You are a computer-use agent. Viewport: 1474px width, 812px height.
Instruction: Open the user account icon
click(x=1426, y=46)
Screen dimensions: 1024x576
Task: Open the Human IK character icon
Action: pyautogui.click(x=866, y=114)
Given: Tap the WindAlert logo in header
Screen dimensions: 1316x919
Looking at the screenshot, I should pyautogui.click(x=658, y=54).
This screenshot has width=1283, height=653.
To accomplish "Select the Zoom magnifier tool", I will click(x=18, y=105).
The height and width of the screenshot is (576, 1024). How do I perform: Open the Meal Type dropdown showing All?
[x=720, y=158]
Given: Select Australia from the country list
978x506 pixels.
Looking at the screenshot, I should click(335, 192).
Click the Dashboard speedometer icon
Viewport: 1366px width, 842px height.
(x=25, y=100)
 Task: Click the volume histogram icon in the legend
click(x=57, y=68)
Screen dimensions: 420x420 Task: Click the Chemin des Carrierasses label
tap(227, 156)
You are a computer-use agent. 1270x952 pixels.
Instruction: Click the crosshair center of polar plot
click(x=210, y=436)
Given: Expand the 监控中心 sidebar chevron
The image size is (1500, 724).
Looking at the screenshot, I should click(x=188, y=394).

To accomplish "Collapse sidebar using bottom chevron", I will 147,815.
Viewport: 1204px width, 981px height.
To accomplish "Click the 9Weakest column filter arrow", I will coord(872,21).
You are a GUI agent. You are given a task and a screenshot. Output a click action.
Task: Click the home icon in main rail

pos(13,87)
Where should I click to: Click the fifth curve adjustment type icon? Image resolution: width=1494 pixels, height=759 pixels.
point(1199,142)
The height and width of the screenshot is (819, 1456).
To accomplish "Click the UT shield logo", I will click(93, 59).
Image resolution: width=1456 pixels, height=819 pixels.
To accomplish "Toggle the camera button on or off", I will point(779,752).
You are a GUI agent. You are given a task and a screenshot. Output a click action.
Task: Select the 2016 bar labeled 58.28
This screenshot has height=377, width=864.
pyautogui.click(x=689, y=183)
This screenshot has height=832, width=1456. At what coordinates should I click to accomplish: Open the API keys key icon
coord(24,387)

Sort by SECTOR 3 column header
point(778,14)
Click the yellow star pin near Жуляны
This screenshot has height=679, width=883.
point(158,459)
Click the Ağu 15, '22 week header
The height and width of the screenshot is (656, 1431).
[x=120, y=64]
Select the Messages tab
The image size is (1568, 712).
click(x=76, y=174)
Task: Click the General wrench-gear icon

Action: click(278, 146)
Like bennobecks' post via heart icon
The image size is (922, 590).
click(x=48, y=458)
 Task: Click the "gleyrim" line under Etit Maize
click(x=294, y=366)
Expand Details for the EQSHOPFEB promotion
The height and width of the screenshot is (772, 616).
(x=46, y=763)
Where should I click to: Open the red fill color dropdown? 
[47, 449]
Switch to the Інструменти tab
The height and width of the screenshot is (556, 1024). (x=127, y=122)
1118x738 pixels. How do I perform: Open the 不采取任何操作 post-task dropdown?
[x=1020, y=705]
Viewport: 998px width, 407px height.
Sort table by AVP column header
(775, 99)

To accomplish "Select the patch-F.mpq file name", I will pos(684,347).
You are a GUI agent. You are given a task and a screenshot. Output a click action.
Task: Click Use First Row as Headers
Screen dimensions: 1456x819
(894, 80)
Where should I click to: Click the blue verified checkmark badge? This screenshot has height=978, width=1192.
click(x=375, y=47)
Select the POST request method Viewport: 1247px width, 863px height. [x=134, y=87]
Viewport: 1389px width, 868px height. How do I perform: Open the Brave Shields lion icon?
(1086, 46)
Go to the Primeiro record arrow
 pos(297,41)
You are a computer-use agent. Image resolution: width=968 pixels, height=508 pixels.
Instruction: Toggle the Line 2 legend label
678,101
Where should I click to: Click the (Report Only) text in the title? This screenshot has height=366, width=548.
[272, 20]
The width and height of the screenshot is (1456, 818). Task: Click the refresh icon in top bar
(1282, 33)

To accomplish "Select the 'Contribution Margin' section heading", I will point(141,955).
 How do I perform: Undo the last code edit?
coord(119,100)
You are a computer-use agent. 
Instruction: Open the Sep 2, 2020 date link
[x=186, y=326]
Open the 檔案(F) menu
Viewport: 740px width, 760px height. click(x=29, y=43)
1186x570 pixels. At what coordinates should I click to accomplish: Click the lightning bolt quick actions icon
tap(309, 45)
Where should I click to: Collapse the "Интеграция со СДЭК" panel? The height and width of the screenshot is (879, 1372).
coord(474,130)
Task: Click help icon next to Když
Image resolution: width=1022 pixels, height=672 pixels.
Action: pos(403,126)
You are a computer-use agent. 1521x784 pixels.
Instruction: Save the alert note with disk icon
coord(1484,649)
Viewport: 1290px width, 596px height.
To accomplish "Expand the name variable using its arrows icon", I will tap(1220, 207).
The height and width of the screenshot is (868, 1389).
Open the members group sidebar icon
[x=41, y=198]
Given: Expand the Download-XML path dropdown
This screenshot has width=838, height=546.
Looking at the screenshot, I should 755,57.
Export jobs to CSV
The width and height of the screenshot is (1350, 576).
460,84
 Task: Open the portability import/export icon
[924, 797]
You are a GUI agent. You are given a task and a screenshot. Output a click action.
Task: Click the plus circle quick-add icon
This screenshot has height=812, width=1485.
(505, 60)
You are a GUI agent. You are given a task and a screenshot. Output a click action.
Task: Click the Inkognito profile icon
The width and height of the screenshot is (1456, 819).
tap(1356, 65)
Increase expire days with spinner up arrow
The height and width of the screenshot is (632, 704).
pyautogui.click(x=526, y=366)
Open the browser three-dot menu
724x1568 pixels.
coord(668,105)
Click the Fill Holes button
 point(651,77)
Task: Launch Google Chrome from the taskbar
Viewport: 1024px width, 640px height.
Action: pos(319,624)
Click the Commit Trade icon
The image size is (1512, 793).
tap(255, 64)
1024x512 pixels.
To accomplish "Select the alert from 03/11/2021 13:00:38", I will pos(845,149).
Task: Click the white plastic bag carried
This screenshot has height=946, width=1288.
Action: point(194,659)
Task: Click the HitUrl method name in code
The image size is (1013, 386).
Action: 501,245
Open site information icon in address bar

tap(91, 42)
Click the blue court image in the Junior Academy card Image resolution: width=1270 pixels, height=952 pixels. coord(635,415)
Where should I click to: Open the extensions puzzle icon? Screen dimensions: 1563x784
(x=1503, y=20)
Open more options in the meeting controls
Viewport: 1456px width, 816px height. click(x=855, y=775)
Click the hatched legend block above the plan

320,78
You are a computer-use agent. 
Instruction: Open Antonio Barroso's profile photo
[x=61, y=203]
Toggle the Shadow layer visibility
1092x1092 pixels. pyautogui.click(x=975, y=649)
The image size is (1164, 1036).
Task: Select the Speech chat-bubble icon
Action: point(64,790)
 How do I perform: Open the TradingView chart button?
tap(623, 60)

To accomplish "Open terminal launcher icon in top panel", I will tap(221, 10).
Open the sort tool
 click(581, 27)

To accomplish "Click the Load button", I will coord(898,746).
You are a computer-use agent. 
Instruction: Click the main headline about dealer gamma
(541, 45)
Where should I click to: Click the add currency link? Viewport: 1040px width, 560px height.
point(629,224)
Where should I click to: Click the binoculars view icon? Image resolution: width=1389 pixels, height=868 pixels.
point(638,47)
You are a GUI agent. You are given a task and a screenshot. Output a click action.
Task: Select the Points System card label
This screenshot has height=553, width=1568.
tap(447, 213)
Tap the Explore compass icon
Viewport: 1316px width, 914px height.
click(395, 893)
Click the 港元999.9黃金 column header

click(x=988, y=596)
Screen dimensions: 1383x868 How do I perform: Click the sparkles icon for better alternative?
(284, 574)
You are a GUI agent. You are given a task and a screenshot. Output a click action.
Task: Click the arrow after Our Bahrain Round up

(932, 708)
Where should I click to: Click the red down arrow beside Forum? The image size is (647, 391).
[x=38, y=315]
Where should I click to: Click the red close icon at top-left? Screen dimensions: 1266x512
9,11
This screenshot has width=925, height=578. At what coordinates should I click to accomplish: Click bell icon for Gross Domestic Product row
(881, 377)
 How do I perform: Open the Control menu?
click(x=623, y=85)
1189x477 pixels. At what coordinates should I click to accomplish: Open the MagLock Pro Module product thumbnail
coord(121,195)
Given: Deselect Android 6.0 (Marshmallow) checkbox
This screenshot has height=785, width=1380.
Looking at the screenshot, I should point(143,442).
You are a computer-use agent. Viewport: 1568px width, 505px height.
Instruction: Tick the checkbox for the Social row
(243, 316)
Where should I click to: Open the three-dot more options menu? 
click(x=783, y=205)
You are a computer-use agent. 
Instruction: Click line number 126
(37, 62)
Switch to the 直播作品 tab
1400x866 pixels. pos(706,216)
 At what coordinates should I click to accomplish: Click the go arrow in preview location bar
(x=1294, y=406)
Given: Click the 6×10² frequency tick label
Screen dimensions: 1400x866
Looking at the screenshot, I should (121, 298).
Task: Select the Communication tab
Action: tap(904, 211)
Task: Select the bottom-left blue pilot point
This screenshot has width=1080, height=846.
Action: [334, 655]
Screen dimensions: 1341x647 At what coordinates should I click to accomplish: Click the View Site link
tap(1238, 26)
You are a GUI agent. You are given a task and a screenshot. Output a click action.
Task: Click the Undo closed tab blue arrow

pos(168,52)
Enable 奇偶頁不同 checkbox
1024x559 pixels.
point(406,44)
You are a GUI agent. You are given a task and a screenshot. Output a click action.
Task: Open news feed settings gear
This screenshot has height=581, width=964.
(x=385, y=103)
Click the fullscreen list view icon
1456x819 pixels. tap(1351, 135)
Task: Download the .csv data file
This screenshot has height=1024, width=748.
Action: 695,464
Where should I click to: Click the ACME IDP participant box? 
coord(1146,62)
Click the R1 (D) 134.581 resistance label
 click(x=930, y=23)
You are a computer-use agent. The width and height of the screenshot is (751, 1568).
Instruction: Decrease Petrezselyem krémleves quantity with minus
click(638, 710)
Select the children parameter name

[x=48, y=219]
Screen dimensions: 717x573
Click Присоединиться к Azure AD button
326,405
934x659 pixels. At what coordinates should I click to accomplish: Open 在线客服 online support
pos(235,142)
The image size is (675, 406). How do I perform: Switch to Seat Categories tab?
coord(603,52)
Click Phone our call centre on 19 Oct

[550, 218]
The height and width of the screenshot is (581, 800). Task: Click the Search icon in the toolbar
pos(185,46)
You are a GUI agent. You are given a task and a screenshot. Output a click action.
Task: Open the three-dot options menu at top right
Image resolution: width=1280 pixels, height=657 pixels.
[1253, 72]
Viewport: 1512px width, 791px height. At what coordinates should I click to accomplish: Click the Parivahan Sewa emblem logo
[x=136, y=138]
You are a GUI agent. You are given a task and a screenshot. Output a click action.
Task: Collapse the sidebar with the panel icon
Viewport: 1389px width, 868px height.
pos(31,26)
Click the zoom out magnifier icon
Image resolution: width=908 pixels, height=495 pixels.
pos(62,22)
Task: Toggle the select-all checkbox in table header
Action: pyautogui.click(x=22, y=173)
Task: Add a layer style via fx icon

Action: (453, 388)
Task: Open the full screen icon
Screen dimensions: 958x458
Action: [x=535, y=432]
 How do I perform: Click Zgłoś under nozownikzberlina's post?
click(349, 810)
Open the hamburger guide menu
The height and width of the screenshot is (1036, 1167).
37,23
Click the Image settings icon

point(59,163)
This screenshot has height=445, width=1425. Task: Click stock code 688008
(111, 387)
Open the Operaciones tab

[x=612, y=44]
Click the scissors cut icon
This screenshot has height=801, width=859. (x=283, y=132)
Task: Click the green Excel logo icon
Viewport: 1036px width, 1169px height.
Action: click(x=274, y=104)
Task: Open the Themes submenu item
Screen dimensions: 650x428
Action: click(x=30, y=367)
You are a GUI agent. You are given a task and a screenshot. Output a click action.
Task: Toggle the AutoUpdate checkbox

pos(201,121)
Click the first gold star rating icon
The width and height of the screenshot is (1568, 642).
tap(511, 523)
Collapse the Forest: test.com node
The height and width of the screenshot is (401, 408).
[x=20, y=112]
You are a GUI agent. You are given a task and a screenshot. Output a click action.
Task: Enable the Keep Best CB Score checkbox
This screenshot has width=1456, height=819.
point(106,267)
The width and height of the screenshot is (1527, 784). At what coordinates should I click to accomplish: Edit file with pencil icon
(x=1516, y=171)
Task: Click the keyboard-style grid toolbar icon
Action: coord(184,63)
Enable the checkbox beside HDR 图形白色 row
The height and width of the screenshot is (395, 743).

· · · · · · ·

§ Written problem: Repeat the records word for word, starting at the line that contains "Collapse the Forest: test.com node" and ending at the last line of the records, both included.

§ Problem solution:
Collapse the Forest: test.com node
The height and width of the screenshot is (401, 408).
[x=20, y=112]
You are a GUI agent. You are given a task and a screenshot. Output a click action.
Task: Enable the Keep Best CB Score checkbox
This screenshot has width=1456, height=819.
point(106,267)
The width and height of the screenshot is (1527, 784). At what coordinates should I click to accomplish: Edit file with pencil icon
(x=1516, y=171)
Task: Click the keyboard-style grid toolbar icon
Action: coord(184,63)
Enable the checkbox beside HDR 图形白色 row
The height and width of the screenshot is (395, 743).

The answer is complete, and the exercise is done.